Introduction: X-ray computed tomography (CT) is a widely used diagnostic imaging technique providing non-invasive imaging at high spatial resolution and relatively low cost[1],[2]. However, clinical CT is limited by relatively low sensitivity and soft tissue contrast[2]. Spectral CT and nanoparticle contrast agents can address these limitations and potentially enable molecular imaging with CT[3]. By imaging at energy levels above and below the K-edge of contrast agents, multiple agents can be separated based upon spectral differences. Recent advances in photon-counting detectors have made spectral CT clinically feasible[3]. Therefore, the objective of this study was to investigate the feasibility of molecular imaging with spectral CT using a photon-counting detector and nanoparticle (NP) contrast agents.

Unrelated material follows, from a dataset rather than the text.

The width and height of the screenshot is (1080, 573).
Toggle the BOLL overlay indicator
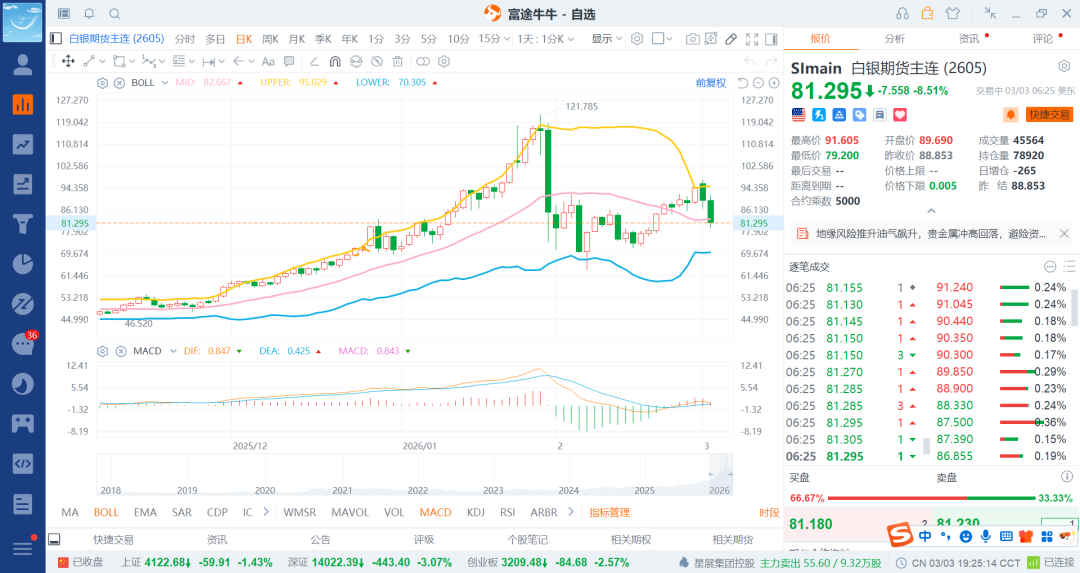(106, 512)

Methods: Acrylic imaging phantoms were prepared with an outer diameter of 15 mm and 5 evenly spaced wells 3 mm in diameter and 10 mm deep. Wells were filled with Au NPs,[4] gadolinium oxide (Gd2O3) NPs, and/or hafnium oxide (HfO2) NPs dispersed in water at concentrations ranging from 5 to 50 mM. Water and aluminum (Al) wire were also included to simulate soft tissue and bone tissue, respectively. Spectral CT utilized a photon-counting detector (Medipix 3), enabling four detector energy thresholds in a prototype commercial scanner (MARS Bioimaging). Tomographic reconstructions with voxel sizes of approximately 180 µm were produced using a continuous helical scan. A custom Matlab code for linear unmixing was used to separate contrast agents based on energy dependent attenuation coefficients.
Results and Discussion: The detection limit was evaluated by imaging a phantom containing Au NPs at concentrations ranging from 0 to 50 mM. Au NPs were able to be detected and discriminated from bone or soft tissue at concentrations as low as 10 mM (Fig. 1), which is suitable for use in preclinical animal models[2]. Delineation of multiple contrast agents was evaluated by imaging phantoms containing Au, Gd2O3, and HfO2 NPs ranging in concentration from 10 to 50 mM. Each NP composition was clearly delineated for phantoms containing 50 mM concentrations (Fig. 2), but images for phantoms containing 10 mM concentrations exhibited signal overlap between water and Gd2O3 NPs. Overlap was attributed to the use of four energy bands to unmix 6 endgroups and could be corrected by using 6 energy bands. The feasibility of quantitative imaging and in vivo imaging in mice is ongoing.
Figure 1: Representative CT image slices from an acrylic phantom containing Au NPs at concentrations ranging from 0 mM to 50 mM showing (A) a grayscale image compared to (B) a false colored image after spectral unmixing.
Figure 2: Representative CT image slices from an acrylic phantom containing 50 mM concentrations of Au, HfO2, and Gd2O3 NPs, as well as Al wire and water to model bone and soft tissue, respectively, showing (A) a representative grayscale image compared with (B) a false colored image after spectral umixing.
Conclusion: Spectral CT was able to detect and clearly delineate multiple contrast agents at concentrations suitable for preclinical imaging using a photon-counting detector and a linear unmixing algorithm.
References:
[1] Popovtzer R et al., Nano Lett. 2008, 8, 4593
[2] Cole LE et al., Nanomedicine. 2015, 10, 321.
[3] Anderson N et al., Eur. Radiol. 2010, 20, 2126.
[4] Ross RD et al., Chem. Mater. 2014, 26, 1187.